“I believe great businesses are built by great people.”
Luis Alvarado has spent his career proving that sentence is true: in boardrooms, on factory floors, through layoffs, M&A, and the messy, unglamorous work of keeping humans connected to purpose inside organizations that are moving fast and breaking things. As a fractional HR leader and founder of Luis Alvarado Consulting, he has seen what happens when founders get the people side right from the beginning. And he has seen what happens when they don’t.
This month, as the world celebrates Pride, Luis has something important to say about both.
DEI is not a trend. It’s an obligation.
In recent years, DEI (Diversity, Equity, and Inclusion)has become one of the most politically charged phrases in the American business lexicon. Companies have leaned in and pulled back. Programs have been launched and quietly dismantled. The conversation has grown loud, then defensive, then in some corners, silent.
“I always say as leaders if you carry on with curiosity you’re going to learn way more of that individual than you’d ever expect.”
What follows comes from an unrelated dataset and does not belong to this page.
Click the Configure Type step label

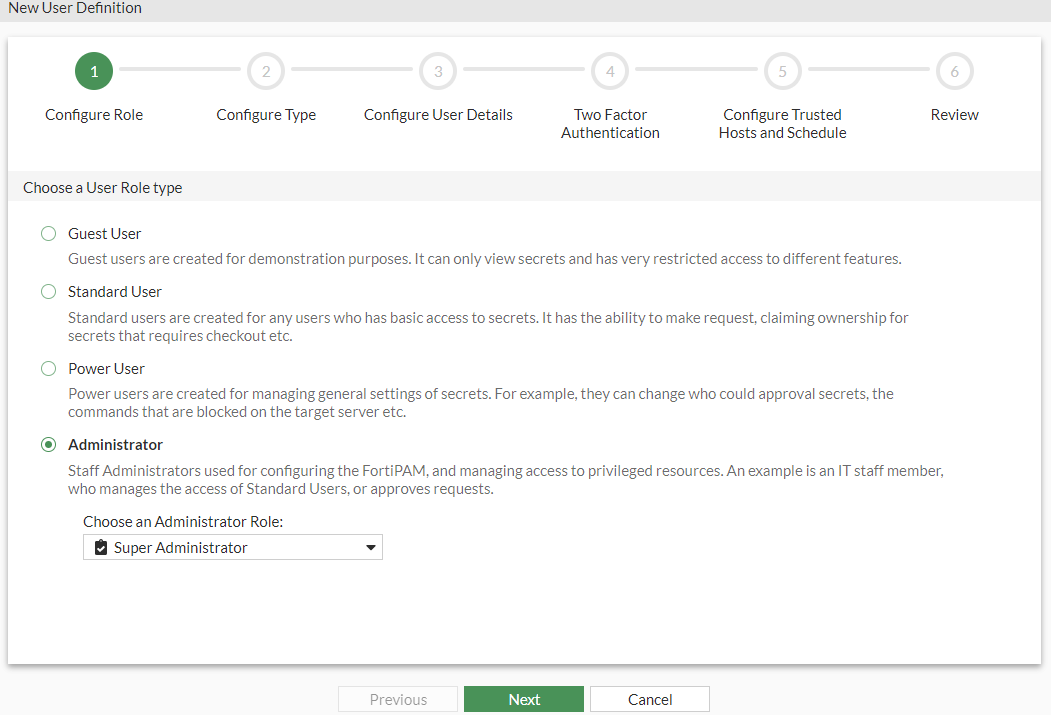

For Luis, DEI was never a program to be managed or a metric to be reported. It is a lens through which every hiring decision, every team conversation, every cultural choice gets filtered. And it starts, he argues, long before the first employee walks through the door.
“DEI for me goes beyond the importance of color, gender identity, sexuality, and whatnot. But also in the sense of can you share the room with somebody who’s going to disagree with you, who’s going to push back, who’s going to have different thoughts? That’s what’s going to get your organization to catapult to a new level.”
Diversity of thought. Diversity of experience. Diversity of background and belief. These are not soft values to be addressed when the company is big enough. They are, in Luis’ telling, the engine of everything.
“If you put six individuals that think the same way in a room, they’re all just going to nod, agree, and walk out of there.”
Culture is not pizza parties
One of the most common mistakes Luis encounters in early-stage companies is the confusion between culture and perks. Founders talk about happy hours, team lunches, and flexible Fridays. Luis listens politely and then asks the harder question.
“Culture is the way of communication, the way the organization, the level of transparency, the level of what leadership looks like to the organization, and what the value proposition is.”
Culture, in other words, is behavioral. It is what happens in the room when the founder isn’t watching. It is whether a junior employee feels safe raising a concern, whether a manager has the skill to have a difficult conversation, whether the people who are different from the majority feel seen and heard and genuinely included, not just present.
The statement that stops Luis in any conversation is a familiar one.
“That statement alone: ‘we’ll fix the people issues later,’ is a huge red flag.”
Because by the time most founders say it, the culture has already been set. Not intentionally. Not maliciously. But set nonetheless, by every decision that was made without a people lens, every conversation that was avoided, every hire that prioritized speed over fit.
Transparency as an ethical act
In the context of ethics in tech and startups, Luis frames transparency not as a communication strategy but as a moral responsibility. Especially when things get hard.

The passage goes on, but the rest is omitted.